To appreciate history, one must not just expose truths but also uncover historical untruths. That's especially important to remember when studying 1950s West Germany, which is often perceived as being enthusiastically receptive to Nazi hunters such as Simon Wiesenthal and Fritz Bauer, the latter of whom is the subject of a new German-language film by writer-director Lars Kraume. But instead of being vigorously supported in his attempt to bring Holocaust architect Adolf Eichmann to justice in the late 1950s, Bauer (the attorney general of the German state of Hesse) was blocked not just by those in his own government but by the likes of the CIA, which saw no Cold War benefit to helping with the Eichmann investigation.

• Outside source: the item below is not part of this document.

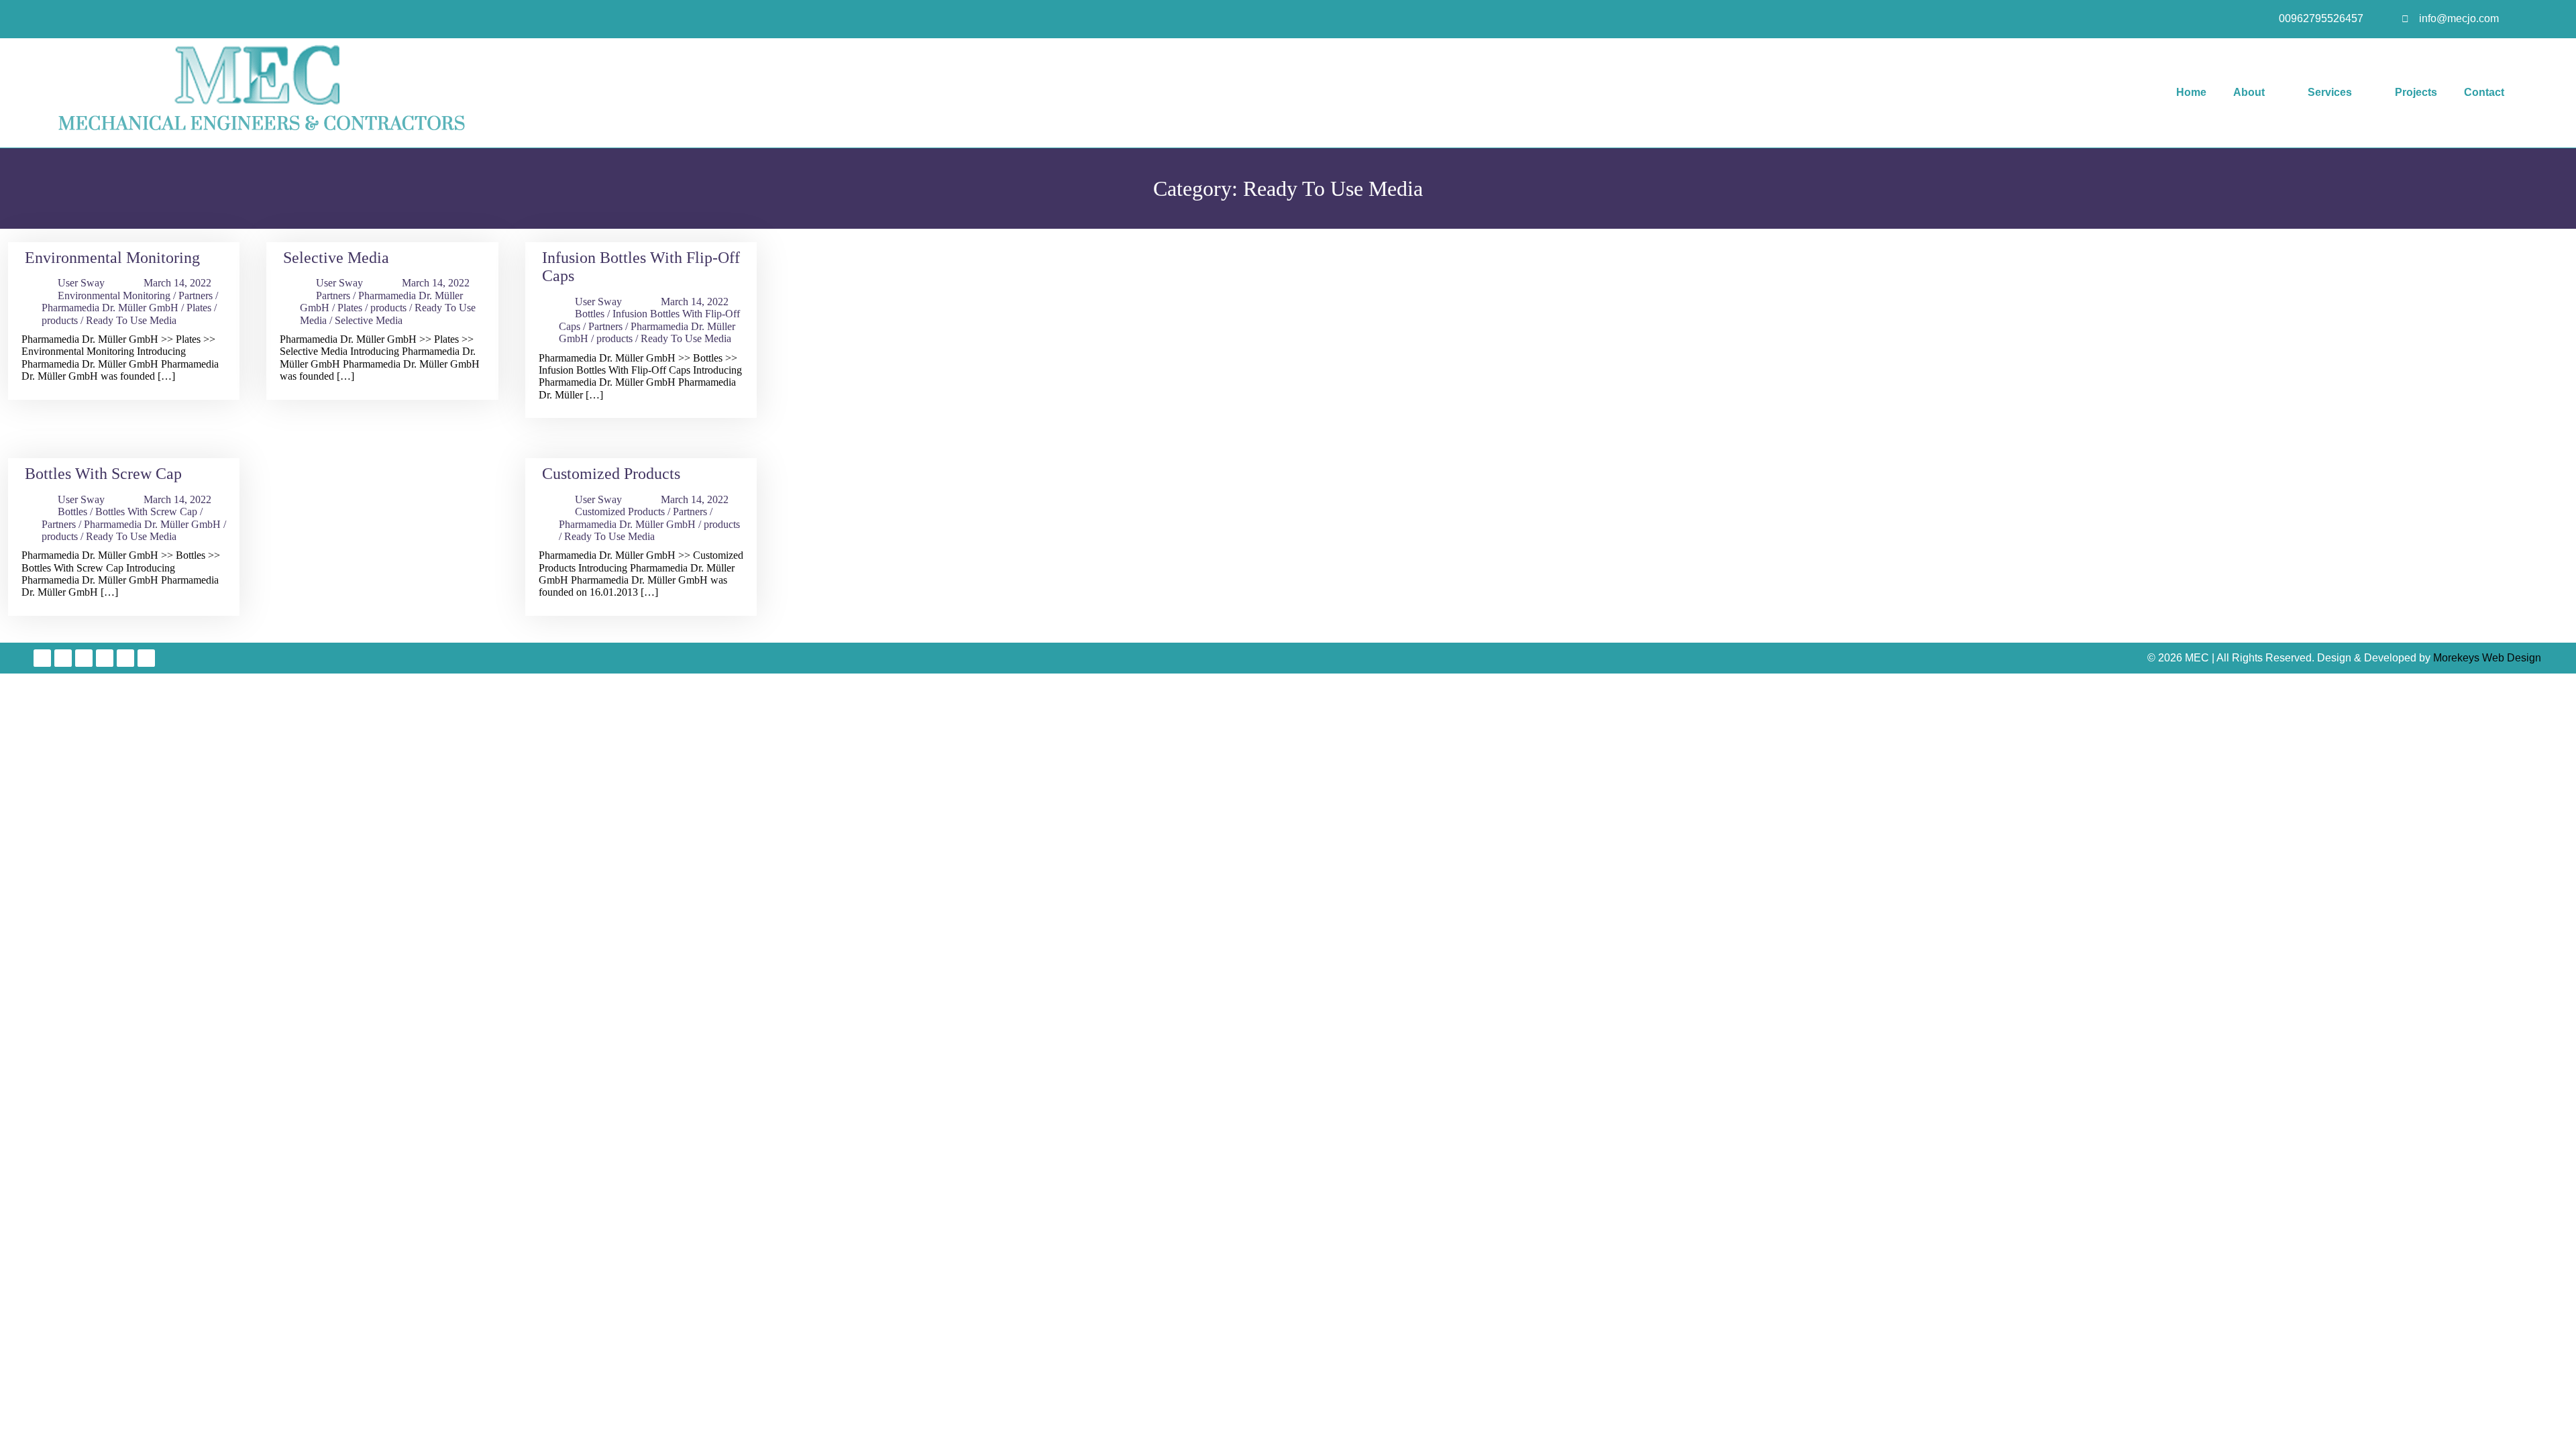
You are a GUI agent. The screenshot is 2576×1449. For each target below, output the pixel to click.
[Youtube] (84, 658)
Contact (2484, 92)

The People vs. Fritz Bauer tackles some of these topics, often in a slightly jumbled way, but is more intent on profiling Bauer himself, who is powerfully portrayed by Burghart Klaussner (The White Ribbon). We witness not just his professional struggles but his personal ones too.
"Your righteous anger: That's good. It keeps you strong," his boss tells him.

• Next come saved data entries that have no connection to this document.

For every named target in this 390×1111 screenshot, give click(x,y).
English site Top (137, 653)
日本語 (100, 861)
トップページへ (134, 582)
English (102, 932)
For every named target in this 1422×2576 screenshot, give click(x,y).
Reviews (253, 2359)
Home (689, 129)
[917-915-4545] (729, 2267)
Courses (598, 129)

"No," Bauer responds. "I'm angry and powerless, and it makes me old. ... After '45, I really thought we'd conquered evil. I thought we'd be able to build a new society: free, just, fraternal. But people aren't interested in visions. They just want a nice little house and a nice little car."
Despite his bitterness, Bauer soldiers on and sticks to his principles, which, for a gay Jew in West Germany in the 1950s, was extremely difficult. His only confidante and real friend is a fellow gay state attorney, Karl Angermann. It's a nice touch to show Angermann's support for Bauer and his passion for human rights – gay rights included – but there are two major problems with this approach: Ronald Zehrfeld, who portrays Angermann, is, at best, merely competent, and, even worse, his character is invented. Admittedly, this is narrative fiction and not a documentary, but because the film's strength lies in telling a true story that needed to be told, the introduction of an entirely fictional element reeks of contrivance and saps the movie's relevance.
The film is strongest when it isolates Klaussner, allowing him to bring to life the frustrations, passions and weaknesses of a man whose role in history has been largely ignored. And despite failing to fully attain the emotional power he had almost certainly wanted for his movie, Kraume does partially succeed in explaining the ethical uncertainties Bauer faces. No actual trial takes place in the oddly titled film, but, nevertheless, Bauer must confront the idea that he needs to break German law to help the German people make peace with their past.
"If we want to do something for our country," Bauer tells Angermann, "we'll have to betray it."
That betrayal is now recognized as the highest form of patriotism, as it led to just punishment for a man whose only remorse lay in his disappointment that he was unable to kill all 10 million European Jews.